In the current skills shortage, businesses should be jumping at the chance to attract this untapped customer base, whilst also improving their diversity and inclusion credentials, by providing a service that meets the widest range of needs.
Design is crucial for accessibility
The spectrum of those who require accessible products could range from those who are colour blind, to those who are neuro-divergent, have ADHD, dyslexia, autism, dyscalculia, dyspraxia, or even those who don’t speak English as their first language. All these people will have different needs, and it is vital that design teams plan for every eventuality.
The British Standards Association classifies inclusive design as the design of mainstream products and services that are accessible to, and usable by, as many people as reasonably possible on a global basis, in a wide variety of situations and to the greatest extent possible without the need for special adaptation or specialised design.
With this in mind, incorporating accessibility into design at the beginning of the product journey is the best way to ensure it is fit for purpose for all. In addition to the product being accessible you need to make as much of the full user journey as accessible as possible. So ensure your website, help articles, videos and the ability to contact customer support teams, are also accessible by design.
Accessibility as a business driver
With BASDA stats showing that 76% of users will abandon inaccessible sites, at an estimated £17 billion loss for those businesses, keeping users in the journey is not just a nice to have – it’s a necessity.
There are multitudes of benefits to building products accessibly, from boosting profits to outperforming competitors. Being an advocate for equality, diversity and inclusion also helps unlock the potential of those with inclusive needs and gives customers a voice, building their brand loyalty.
At QuickBooks, we’re committed to be working on building accessibility into our new products from the beginning. HMRC is to extend the mandatory deadline for Making Tax Digital (MTD) for Income Tax Self-Assessment (ITSA) from April 2024 to April 2026, in which most businesses will need to send a quarterly summary of their business income and expenses to HMRC using MTD-compatible software. Part of the hope for this is that there will be more accessible software available.
As MTD for ITSA is aimed at the individual rather than businesses, there is a likelihood that the end user will need to have an accessibility need met - we are working towards building our tool for income tax self-assessment, and from the beginning accessibility has been front and centre to the design brief.
I recently chatted to Andrew, one of our accountant customers who went blind later in life, who uses QuickBooks for his customers. He said:
“When I went blind 8 years ago, I unfortunately found I was unable to work at my former Practice and had to give up my chartered accountant job. However, with the help of Voiceover Screen Reading facilities that come as standard on Apple products, I was able to start up my own Bookkeeping and accountancy business.
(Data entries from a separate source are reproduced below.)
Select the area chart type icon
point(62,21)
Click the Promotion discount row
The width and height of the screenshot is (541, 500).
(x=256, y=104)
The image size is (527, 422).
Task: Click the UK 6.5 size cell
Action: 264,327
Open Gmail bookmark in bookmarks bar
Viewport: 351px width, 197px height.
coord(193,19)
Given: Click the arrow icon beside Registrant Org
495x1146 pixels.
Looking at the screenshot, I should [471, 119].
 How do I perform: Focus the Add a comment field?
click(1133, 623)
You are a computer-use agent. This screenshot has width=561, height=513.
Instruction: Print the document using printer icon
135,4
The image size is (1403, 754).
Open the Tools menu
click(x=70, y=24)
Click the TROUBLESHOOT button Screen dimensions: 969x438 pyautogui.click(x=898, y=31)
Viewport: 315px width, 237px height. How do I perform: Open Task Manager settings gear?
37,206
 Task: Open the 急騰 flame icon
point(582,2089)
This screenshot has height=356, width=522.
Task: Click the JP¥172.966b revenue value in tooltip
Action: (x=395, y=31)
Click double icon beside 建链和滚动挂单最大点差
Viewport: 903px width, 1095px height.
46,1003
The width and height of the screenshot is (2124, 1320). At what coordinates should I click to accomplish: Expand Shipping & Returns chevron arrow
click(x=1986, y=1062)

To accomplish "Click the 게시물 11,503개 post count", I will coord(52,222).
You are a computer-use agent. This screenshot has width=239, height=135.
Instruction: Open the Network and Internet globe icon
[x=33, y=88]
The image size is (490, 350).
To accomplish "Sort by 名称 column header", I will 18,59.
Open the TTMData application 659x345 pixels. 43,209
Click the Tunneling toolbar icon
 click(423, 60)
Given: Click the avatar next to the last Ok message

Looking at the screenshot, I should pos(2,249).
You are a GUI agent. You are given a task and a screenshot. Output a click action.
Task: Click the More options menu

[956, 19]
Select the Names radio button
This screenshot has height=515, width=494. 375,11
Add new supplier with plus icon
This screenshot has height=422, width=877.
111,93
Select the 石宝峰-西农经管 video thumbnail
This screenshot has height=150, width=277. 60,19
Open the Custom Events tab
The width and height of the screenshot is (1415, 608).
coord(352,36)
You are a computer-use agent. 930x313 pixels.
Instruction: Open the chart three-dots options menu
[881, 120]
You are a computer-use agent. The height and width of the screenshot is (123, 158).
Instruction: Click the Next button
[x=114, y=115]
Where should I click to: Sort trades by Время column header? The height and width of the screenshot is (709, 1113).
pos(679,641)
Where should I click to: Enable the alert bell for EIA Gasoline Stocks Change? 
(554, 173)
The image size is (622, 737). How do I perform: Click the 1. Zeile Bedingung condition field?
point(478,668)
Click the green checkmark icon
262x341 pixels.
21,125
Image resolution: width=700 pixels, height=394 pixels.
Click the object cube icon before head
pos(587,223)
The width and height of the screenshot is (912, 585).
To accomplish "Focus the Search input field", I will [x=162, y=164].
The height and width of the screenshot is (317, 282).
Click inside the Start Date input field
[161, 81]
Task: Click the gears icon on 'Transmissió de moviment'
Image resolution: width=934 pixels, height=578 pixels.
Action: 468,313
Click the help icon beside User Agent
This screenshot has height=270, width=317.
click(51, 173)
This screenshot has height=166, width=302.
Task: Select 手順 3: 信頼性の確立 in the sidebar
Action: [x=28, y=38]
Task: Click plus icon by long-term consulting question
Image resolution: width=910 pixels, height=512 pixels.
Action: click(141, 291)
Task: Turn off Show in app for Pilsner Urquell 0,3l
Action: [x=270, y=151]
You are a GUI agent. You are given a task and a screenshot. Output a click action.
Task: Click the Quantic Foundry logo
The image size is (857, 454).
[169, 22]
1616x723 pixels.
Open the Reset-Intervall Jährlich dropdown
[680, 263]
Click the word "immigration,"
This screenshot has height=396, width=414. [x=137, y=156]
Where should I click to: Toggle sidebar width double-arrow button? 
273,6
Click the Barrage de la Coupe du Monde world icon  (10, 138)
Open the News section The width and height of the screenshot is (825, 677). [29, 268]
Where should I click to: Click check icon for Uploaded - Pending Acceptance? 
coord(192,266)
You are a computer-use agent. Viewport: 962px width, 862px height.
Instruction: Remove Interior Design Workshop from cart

This sparked my search for accessible accountancy software to use for my customers, and I soon found that QuickBooks had the ability to fulfil my needs - I have now been a customer for seven years. In my opinion, I find the vast majority of QuickBooks products accessible for my purposes and Intuit staff are on hand to assist me and use my feedback to make improvements. This has massively changed my life and the way I can work. The feeling of being able to effectively do the job that I love once again is indescribable!”
It’s cases like Andrew’s that really bring home how important accessibility is, not just from a business perspective but for the individual. In many cases, providing accessible products can be life-changing.